Items from a data source:
[Start of Attachment]
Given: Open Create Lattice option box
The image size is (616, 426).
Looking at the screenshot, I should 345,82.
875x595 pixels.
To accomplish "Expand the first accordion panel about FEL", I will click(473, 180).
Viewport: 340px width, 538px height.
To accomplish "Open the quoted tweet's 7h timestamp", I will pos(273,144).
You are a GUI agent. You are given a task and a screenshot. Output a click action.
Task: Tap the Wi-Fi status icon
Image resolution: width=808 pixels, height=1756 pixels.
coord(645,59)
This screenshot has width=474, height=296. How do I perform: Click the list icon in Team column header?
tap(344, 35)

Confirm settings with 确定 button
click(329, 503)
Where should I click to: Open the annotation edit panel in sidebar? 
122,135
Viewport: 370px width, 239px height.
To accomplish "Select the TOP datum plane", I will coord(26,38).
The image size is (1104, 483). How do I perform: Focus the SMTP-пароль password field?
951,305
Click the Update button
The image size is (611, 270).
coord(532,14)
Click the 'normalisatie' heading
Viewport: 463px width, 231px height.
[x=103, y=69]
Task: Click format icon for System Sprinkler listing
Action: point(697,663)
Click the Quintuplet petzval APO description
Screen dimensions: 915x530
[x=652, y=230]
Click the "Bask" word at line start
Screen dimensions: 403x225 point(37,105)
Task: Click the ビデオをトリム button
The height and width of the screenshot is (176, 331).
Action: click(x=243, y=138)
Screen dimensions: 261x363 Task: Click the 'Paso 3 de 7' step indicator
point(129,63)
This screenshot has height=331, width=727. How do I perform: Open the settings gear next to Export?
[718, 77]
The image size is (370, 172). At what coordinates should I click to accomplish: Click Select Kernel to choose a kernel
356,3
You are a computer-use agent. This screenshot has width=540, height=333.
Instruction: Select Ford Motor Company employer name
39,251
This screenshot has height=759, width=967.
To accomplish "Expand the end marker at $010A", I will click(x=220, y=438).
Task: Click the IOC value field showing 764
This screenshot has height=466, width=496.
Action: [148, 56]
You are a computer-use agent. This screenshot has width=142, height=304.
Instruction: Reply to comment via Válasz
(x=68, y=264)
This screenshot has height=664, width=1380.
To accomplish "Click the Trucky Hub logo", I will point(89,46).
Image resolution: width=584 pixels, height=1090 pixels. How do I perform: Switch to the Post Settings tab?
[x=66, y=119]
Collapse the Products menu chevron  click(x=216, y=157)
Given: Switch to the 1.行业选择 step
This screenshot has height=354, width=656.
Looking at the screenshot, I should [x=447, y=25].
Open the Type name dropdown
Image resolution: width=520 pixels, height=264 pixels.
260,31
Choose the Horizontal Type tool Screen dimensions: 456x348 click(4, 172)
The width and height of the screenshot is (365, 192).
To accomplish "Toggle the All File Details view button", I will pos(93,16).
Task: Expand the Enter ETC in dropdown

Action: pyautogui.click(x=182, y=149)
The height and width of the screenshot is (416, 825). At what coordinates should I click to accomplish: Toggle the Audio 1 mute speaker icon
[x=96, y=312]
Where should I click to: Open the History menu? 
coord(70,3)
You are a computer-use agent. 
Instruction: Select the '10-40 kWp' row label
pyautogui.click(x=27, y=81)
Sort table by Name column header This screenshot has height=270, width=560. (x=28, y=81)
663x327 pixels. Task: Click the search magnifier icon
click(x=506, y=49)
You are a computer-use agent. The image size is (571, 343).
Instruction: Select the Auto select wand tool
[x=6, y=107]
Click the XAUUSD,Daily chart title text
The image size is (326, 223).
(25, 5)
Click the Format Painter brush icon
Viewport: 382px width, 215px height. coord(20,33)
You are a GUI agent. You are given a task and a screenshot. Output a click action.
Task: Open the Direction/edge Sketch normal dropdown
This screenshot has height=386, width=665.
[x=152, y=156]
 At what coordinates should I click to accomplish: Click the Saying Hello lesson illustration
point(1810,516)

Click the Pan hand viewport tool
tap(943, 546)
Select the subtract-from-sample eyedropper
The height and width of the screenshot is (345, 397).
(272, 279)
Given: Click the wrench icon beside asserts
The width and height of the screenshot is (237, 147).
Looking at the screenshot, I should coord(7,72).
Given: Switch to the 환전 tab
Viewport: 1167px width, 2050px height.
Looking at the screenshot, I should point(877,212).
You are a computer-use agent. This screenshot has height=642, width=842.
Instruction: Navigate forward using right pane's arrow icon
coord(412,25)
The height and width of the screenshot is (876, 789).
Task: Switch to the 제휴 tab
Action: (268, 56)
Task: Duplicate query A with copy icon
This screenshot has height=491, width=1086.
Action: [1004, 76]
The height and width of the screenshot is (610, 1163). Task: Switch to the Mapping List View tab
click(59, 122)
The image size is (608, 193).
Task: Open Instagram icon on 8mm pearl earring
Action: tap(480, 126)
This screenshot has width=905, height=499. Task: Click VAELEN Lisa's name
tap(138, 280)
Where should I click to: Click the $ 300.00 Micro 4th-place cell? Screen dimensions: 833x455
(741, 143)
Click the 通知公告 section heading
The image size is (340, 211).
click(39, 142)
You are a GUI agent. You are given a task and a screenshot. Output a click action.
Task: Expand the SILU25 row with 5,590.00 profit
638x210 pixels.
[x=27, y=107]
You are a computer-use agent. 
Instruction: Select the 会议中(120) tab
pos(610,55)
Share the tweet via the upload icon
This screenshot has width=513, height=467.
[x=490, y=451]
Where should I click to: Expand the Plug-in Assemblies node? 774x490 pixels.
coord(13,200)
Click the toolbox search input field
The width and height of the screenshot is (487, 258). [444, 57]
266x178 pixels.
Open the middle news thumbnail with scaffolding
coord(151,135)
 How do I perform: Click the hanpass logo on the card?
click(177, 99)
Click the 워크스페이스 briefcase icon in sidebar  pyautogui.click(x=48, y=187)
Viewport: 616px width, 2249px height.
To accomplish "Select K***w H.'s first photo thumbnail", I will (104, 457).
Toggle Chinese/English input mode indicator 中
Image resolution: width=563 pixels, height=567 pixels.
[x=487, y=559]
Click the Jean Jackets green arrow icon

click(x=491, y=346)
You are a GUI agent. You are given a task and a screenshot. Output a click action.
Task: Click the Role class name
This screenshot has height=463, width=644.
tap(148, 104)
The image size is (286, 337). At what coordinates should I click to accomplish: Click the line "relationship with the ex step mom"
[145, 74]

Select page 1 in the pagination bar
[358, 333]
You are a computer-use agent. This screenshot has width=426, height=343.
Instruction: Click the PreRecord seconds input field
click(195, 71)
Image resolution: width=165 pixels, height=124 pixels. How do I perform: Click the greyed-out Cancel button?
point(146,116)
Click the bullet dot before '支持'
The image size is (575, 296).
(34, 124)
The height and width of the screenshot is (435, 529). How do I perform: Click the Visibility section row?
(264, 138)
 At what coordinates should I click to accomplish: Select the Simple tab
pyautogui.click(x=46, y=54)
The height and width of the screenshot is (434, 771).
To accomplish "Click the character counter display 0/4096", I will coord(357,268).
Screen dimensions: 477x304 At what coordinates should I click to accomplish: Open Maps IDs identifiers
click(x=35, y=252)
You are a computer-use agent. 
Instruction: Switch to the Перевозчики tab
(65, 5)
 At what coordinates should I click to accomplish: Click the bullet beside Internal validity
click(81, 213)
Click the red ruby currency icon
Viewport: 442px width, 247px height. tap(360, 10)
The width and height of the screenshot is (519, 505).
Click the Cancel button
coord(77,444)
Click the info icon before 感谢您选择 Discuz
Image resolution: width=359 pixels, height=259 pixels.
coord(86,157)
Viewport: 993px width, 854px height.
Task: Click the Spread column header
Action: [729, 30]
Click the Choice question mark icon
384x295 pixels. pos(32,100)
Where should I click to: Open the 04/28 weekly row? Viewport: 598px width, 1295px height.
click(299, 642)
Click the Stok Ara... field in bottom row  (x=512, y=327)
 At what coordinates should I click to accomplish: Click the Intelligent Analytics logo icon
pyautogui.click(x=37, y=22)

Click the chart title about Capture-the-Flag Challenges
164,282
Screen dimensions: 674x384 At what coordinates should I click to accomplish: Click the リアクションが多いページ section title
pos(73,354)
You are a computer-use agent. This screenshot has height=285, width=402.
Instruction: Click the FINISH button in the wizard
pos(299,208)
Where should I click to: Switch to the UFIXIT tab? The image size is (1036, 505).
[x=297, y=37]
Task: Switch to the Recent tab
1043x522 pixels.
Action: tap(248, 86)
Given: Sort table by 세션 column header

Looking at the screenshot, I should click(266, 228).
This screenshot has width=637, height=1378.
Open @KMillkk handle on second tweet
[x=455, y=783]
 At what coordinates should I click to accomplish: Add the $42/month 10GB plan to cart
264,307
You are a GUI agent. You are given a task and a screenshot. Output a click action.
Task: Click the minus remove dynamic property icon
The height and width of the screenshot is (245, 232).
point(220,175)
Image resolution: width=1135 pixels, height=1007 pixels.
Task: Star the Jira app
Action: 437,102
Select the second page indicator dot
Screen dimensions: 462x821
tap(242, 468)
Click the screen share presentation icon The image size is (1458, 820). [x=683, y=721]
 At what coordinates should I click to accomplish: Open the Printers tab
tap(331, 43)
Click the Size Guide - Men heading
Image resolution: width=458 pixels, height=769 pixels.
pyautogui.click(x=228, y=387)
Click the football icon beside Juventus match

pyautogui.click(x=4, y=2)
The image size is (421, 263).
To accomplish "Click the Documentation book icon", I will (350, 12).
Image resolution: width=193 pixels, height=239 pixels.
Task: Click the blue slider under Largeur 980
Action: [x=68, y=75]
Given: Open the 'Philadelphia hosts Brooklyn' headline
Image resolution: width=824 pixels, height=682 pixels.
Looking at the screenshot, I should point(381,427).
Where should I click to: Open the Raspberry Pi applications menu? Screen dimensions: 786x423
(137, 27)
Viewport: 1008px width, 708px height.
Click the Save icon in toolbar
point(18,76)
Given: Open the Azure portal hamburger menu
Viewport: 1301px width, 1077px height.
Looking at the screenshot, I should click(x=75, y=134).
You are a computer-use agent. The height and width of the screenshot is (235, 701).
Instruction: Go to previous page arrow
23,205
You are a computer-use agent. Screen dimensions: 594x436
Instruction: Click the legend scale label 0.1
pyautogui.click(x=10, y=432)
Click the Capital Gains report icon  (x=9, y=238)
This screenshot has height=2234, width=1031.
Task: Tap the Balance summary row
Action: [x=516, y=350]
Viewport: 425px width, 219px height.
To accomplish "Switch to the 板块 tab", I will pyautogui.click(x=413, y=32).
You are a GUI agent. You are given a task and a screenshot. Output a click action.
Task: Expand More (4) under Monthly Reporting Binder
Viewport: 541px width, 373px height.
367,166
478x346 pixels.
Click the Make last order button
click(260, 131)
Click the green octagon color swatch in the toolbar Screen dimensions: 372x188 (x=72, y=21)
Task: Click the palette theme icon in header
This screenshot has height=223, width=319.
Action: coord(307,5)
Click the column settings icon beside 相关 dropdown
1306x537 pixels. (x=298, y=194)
[End of Attachment]
The answer should be all lines from the entries above that hold the word "Type".

◆ Answer to this problem
Open the Type name dropdown
Choose the Horizontal Type tool Screen dimensions: 456x348 click(4, 172)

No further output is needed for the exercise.